The door of the room, like the gate in the street, stood wide open, as if
the place had been carelessly abandoned; and Pierre, who had stopped in
the middle of the chamber, hesitating, his eyes still full of the bright
daylight outside, could distinguish absolutely nothing. He had fallen
into complete darkness, and felt an icy chill about the shoulders similar
to the sensation that might be caused by a wet towel.
But, little by little, his eyes became accustomed to the dimness. Two
windows of unequal size opened on to a narrow, interior courtyard, where
only a greenish light descended, as at the bottom of a well; and to read
there, in the middle of the day, it would be necessary to have a candle.

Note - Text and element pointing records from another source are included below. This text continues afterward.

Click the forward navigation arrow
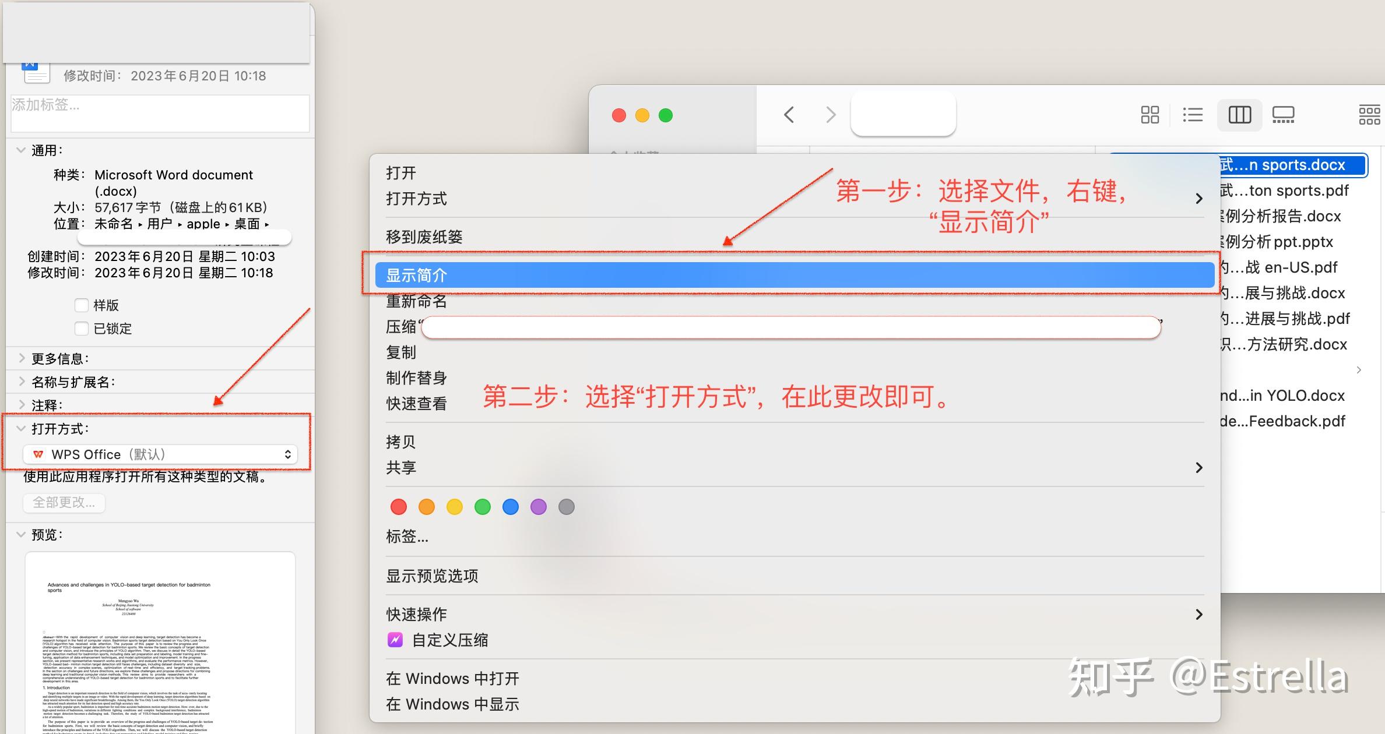[x=830, y=114]
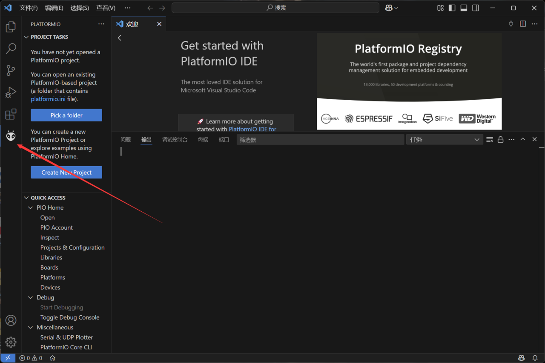
Task: Open the Extensions view icon
Action: point(11,114)
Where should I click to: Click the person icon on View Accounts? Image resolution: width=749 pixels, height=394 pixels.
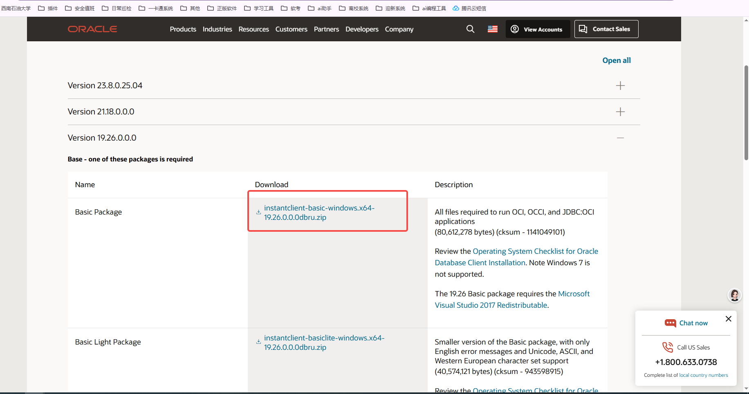pos(514,29)
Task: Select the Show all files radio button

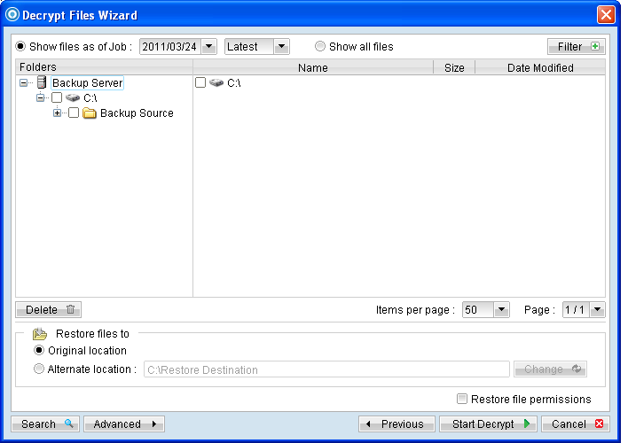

Measuring about fifteen feet by twelve, the room was flagged with large
uneven stones; while the principal beam and the rafters of the roof,
which were visible, had darkened with time and assumed a dirty, sooty
hue. Opposite the door was the chimney, a miserable plaster chimney, with
a mantelpiece formed of a rotten old plank. There was a sink between this
chimney and one of the windows. The walls, with their decaying,
damp-stained plaster falling off by bits, were full of cracks, and
turning a dirty black like the ceiling. There was no longer any furniture
there; the room seemed abandoned; you could only catch a glimpse of some
confused, strange objects, unrecognisable in the heavy obscurity that
hung about the corners.
After a spell of silence, the doctor exclaimed "Yes, this is the room;
all came from here. Nothing has been changed, with the exception that the
furniture has gone. I have tried to picture how it was placed: the beds
certainly stood against this wall, opposite the windows; there must have
been three of them at least, for the Soubirouses were seven--the father,
mother, two boys, and three girls. Think of that! Three beds filling this
room! Seven persons living in this small space! All of them buried alive,
without air, without light, almost without bread! What frightful misery!